El pasado día 10 de abril de 2026, el Consejo General de la Abogacía Española publicó la “Circular interpretativa del Código Deontológico de la Abogacía Española (CGAE) número 3/2026” que versa sobre la afectación del “artículo 21 del Código Deontológico y su conexión con los artículos 4.1, 10.2.e, 12.A.8 CDAE y 124.g y 125 del Estatuto General de la Abogacía Española”; en relación con el “uso de sistemas de inteligencia artificial generativa y deber de verificación”.

En este mismo blog y fuera de él nos hemos ocupado, con frecuencia, de la necesaria regulación de la aplicación de la IA generativa en el ámbito de las profesiones jurídicas y, en especial, en el de la Abogacía (el lector interesado puede consultar la Nota bibliográfica final). Es por ello por lo que damos noticia de esta interesantísima Circular del CGAE número 3/2026 de 10 de abril en forma de respuesta a tres preguntas elementales y una conclusión.

A) ¿Por qué se aprueba la Circular? Las “alucinaciones” o “espejismos”

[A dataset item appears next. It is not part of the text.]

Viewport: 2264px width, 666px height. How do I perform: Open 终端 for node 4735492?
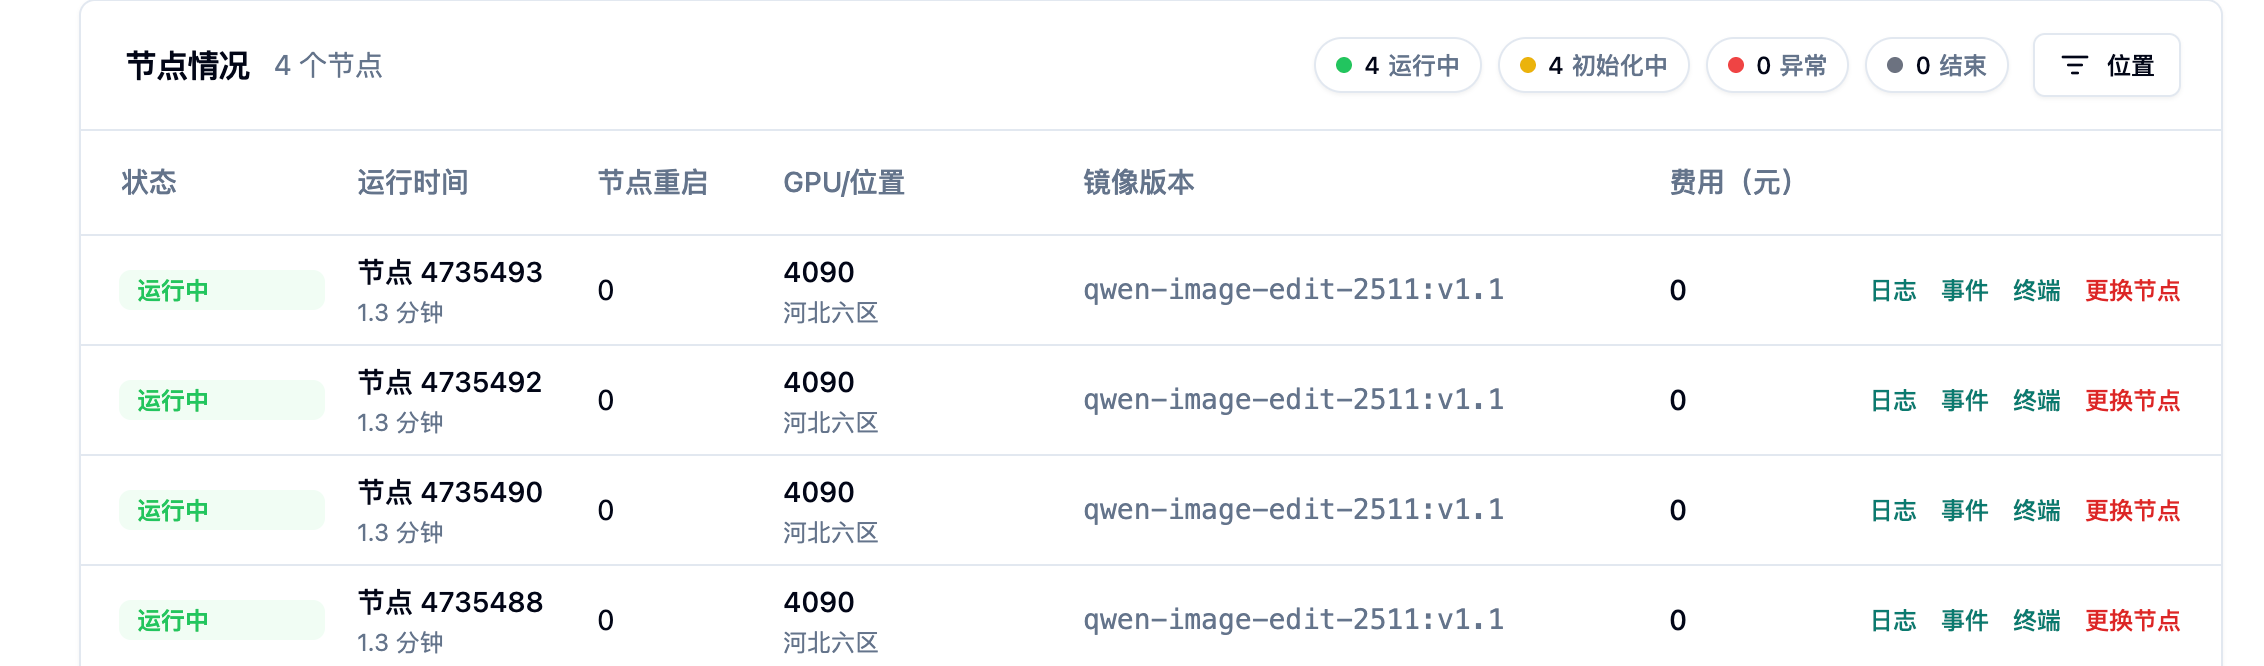[x=2037, y=401]
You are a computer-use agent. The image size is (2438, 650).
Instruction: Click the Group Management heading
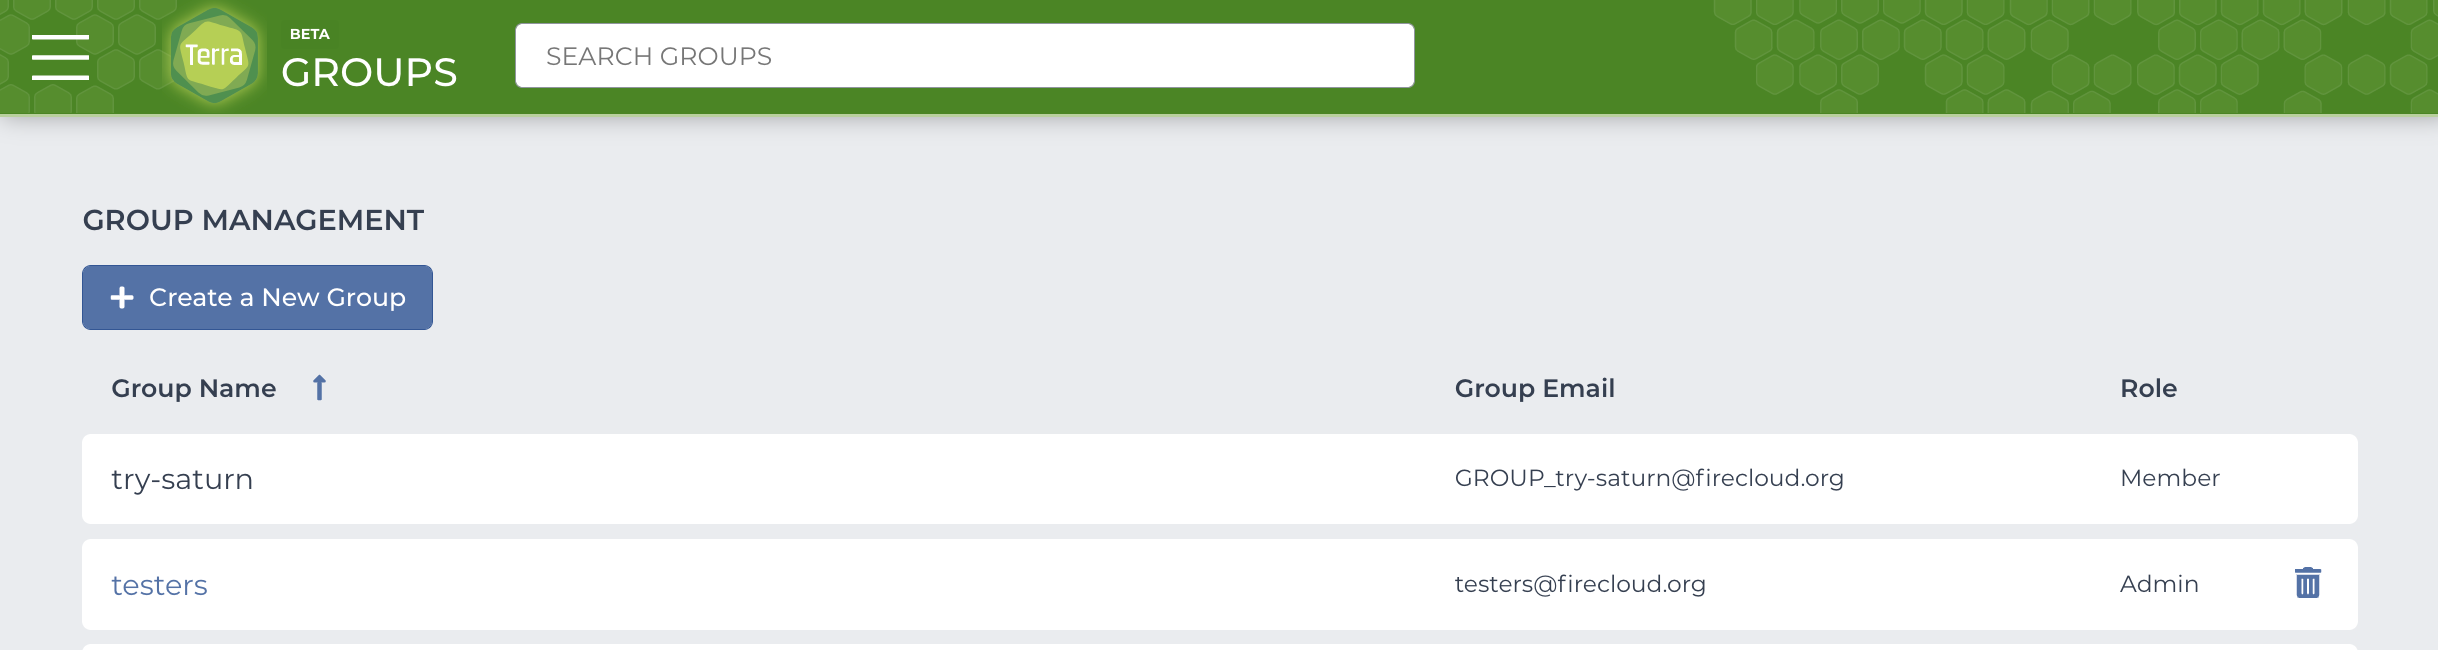click(253, 220)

La Circular centra su objeto en los supuestos de las denominadas “alucinaciones” o “espejismos” que el uso de la IA generativa puede deslizar en los escritos de los abogados, en forma, por ejemplo, de citas “imaginativas” de jurisprudencia inexistente (el lector interesado en este tipo de patologías profesionales puede consultar la entrada de este mismo blog de 18 de febrero de este año 2026 sobre “El abogado “creativo”. Abuso de la IA para “inventar” 48 citas de jurisprudencia falsas, generadas por IA: Multa de 420 euros a un abogado por Auto del TSJ de Canarias de 10 de febrero de 2026. Referencia al Libro Blanco sobre Inteligencia Artificial y Abogacía, elaborado por el CGAE y el ICAV”).

En concreto, el apartado 1 de la Circular delimita el “supuesto objeto de interpretación” por referencia a “la elaboración, firma y entrega o presentación de escritos elaborados con asistencia de Inteligencia Artificial (IA) generativa cuando estos posibles errores proyectan responsabilidad para el usuario por falta de verificación y control a los que viene obligado”. Advirtiendo que “la proliferación del supuesto descrito (firma y presentación de escritos por parte de profesional de la abogacía, tanto procesales como no procesales, con errores propios de la IA) motivan que esta circular se centre en ellos. Esta interpretación se aplica, por tanto, a aquellos supuestos donde la falta de verificación o el control insuficiente de la tarea delegada resulte una falta de integridad, responsabilidad o diligencia profesional”. Por último, precisa su ámbito de aplicación potencial extendiéndolo “a los casos de error o daño que se produzca cualquiera que sea la modalidad de ejercicio profesional” y excluyendo expresamente “otro tipo de infracciones que se pudieran cometer con ocasión del uso de la IA, como pueden ser las referidas a la vulneración del deber de confidencialidad o del secreto profesional, que se tratarán en otra circular”.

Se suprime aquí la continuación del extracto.